- Education: Taj IHM-A institute, University of Huddersfield
- Occupation: Chef

= Ishijyot Surri =

Indian celebrity chef and restaurateur

Ishijyot Surri is an Indian celebrity chef and restaurateur. He is the founder of SJI Hospitality and the executive chef behind the restaurants Mulk and MiniyaTurk, as well as the catering venture SJI Gourmet. Surri is also associated with Pachinco, an Italian dining and coffee concept. He has also been invited as a guest chef, mentor and guest mentor and culinary expert on MasterChef India and Celebrity MasterChef India.

==Career==
Surri received his culinary training through the Taj Group's Taj IHM-A institute, which is affiliated with the University of Huddersfield. Early in his career, he worked at several restaurants which includes overseeing of North Indian barbecue poolside restaurant. In 2018, he founded SJI Hospitality, under which he launched Mulk, Pachinco and MiniyaTurk. He later expanded the group's operations with SJI Gourmet, an outdoor catering business.

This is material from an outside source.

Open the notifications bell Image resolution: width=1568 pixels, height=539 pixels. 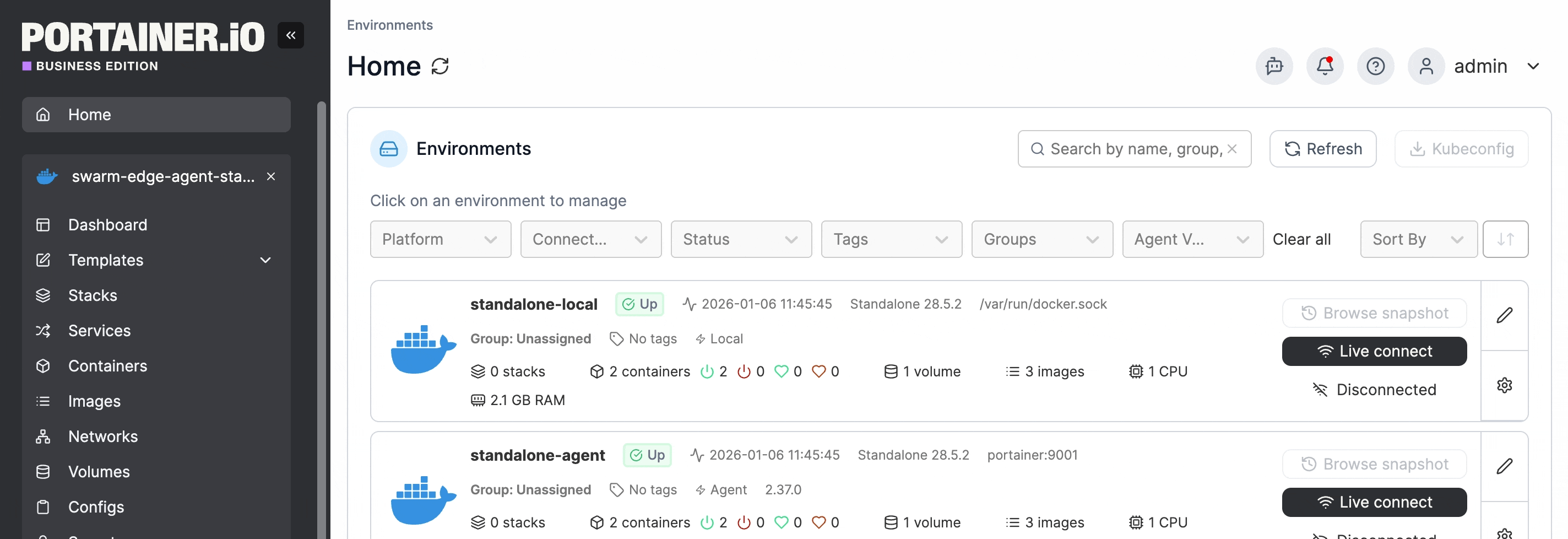[x=1325, y=66]
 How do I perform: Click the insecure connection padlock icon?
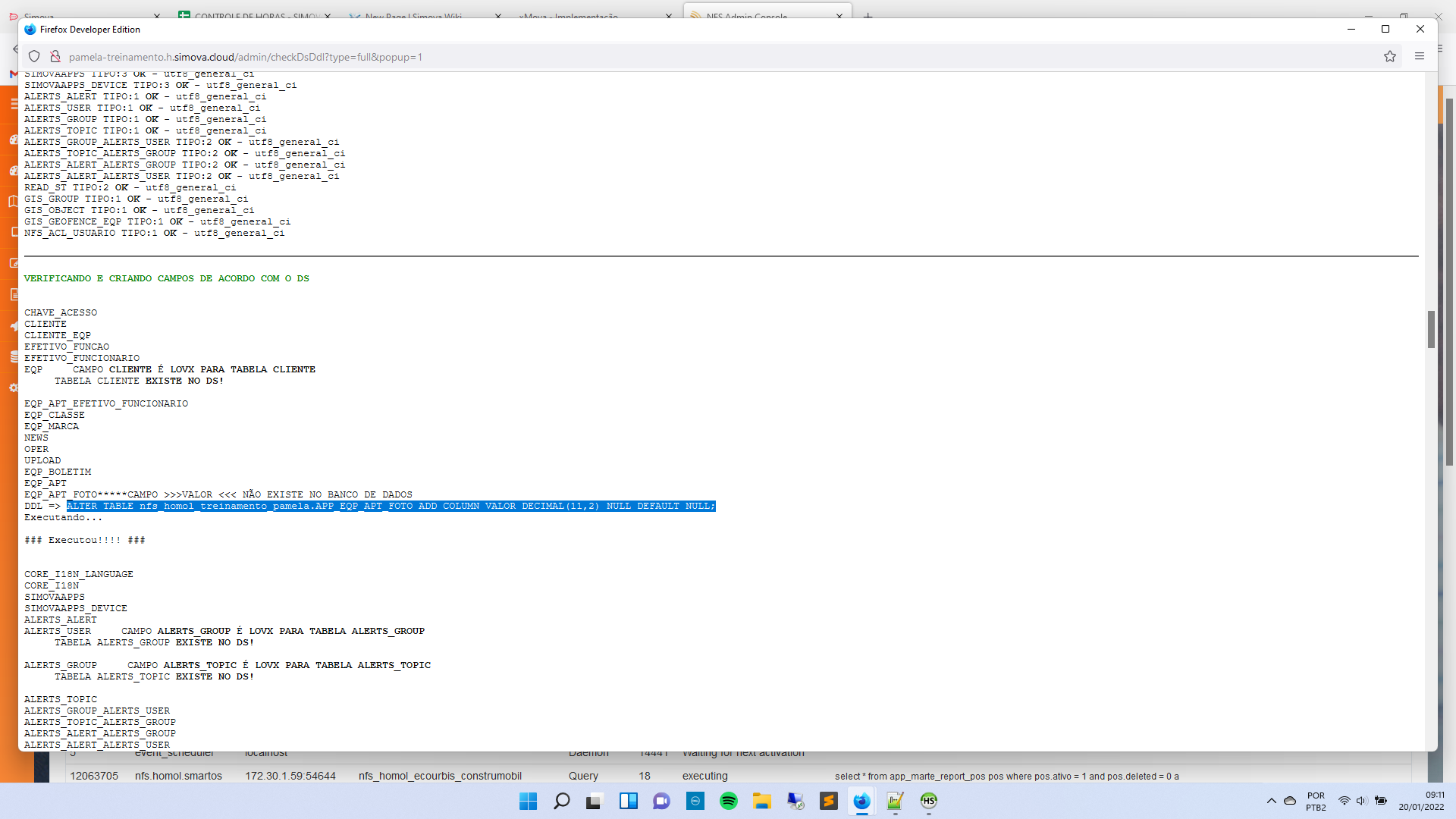point(55,57)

Outside the restaurant business, Surri founded Gourmet Treats in 2010. In 2023, he obtained certifications as a Tea Blender and Tea Sommelier. He has also co-founded food brands including The Pickled Chick, Nutty Singh, Makhana Singh and ALPS (Always Love Peanut Spread). Surri has also wrote about his culinary experise in numerous newspapers,hospitality publications and food platforms.

==Television==
Surri has appeared as a guest chef and mentor on MasterChef India, including a two- episode restaurant challenge hosted at MULK. In 2025, he featured on Celebrity MasterChef India as a guest mentor and culinary expert alongside Vikas Khanna and Ranveer Brar.